● EXERCISE DETAILS: Copy each line below in which the string "will" occurs.

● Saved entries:
= Beginning of Section =

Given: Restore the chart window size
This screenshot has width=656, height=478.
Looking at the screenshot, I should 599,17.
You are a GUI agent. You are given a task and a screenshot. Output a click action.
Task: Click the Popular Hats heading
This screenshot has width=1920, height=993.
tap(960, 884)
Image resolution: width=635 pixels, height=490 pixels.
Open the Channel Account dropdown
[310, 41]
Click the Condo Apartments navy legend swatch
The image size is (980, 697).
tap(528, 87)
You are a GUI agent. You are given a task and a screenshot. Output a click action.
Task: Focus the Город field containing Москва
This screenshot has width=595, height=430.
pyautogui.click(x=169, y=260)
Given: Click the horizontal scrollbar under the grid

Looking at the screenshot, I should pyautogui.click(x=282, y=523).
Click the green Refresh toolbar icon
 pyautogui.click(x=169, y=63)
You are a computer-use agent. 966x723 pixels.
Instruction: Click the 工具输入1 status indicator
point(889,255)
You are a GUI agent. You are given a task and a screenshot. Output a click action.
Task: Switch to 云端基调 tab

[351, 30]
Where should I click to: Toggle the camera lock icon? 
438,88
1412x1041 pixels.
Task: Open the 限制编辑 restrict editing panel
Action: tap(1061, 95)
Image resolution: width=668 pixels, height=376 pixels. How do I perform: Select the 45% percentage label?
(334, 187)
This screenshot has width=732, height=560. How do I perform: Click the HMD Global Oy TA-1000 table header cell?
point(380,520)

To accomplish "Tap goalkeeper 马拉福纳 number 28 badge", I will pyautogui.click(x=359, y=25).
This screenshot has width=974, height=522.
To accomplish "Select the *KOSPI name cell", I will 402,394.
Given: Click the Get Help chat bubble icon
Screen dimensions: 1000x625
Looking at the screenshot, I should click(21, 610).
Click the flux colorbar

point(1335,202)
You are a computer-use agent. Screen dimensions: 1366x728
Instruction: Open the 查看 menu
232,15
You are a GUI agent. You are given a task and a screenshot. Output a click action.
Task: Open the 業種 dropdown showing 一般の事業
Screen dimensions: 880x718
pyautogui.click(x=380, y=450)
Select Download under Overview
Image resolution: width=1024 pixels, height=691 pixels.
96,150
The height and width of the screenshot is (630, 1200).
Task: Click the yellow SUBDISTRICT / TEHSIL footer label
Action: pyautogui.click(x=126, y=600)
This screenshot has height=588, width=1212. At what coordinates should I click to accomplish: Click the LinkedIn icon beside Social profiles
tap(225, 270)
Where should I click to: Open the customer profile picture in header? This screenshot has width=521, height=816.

= End of Section =

● SOLUTION:
To accomplish "Tap goalkeeper 马拉福纳 number 28 badge", I will pyautogui.click(x=359, y=25).
To accomplish "Select the *KOSPI name cell", I will 402,394.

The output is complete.